Nowe, bo rozszerzone o kolejne miejscowości, a także usystematyzowane i zebrane w cztery tomy według podziału geograficznego: północny zachód, północny wschód, południowy zachód, południowy wschód.
Dzikowska, znana podróżniczka, współautorka telewizyjnych programów „Pieprz i wanilia”, która objechała już cały świat, wróciła teraz na krajowe podwórko.
„Niegdyś, kiedy świat był dla Polaków zamknięty, chcieliśmy wraz z moim mężem Tonim Halikiem uchylić nań okno. (...) Teraz, kiedy wszyscy możemy podróżować po całym świecie, chciałam opisać niezwykłe miejsca (...) w Polsce” - wyjaśnia. Dzikowska to doświadczona gawędziara. Pisze nie kolejny przewodnik, jakich wiele, lecz turystyczny reportaż z Polski. Przy tym jej gawęda nasycona jest konkretnymi informacjami. Czytelnik jest więc porwany narracją, jednocześnie dowiaduje się bardzo dużo z przeszłości i teraźniejszości odwiedzanych przez autorkę miejsc.
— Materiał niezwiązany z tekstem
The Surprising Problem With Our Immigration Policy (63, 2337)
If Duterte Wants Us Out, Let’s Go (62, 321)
Najciekawsze są jej spotkania z ludźmi. Rozmowa z miejscowym mieszkańcem o ciekawym życiorysie, artystą, hobbystą, miłośnikiem kultury jest jak dodana do grochu i kapusty garść przypraw, dzięki którym potrawa zyskuje smak.
Gorzej wypada ocena strony graficznej czterotomowego dzieła. Bardzo udane okładki sugerują podobną zawartość. Niestety, layout jest wyjątkowo siermiężny. Począwszy od układu tekstu, zdjęć i podpisów, a skończywszy na nieczytelnych, przerysowanych i fatalnie pokolorowanych mapach. Zdjęcia – wszystkie autorstwa Dzikowskiej – niedopracowane technicznie. Świetna treść amatorsko opakowana.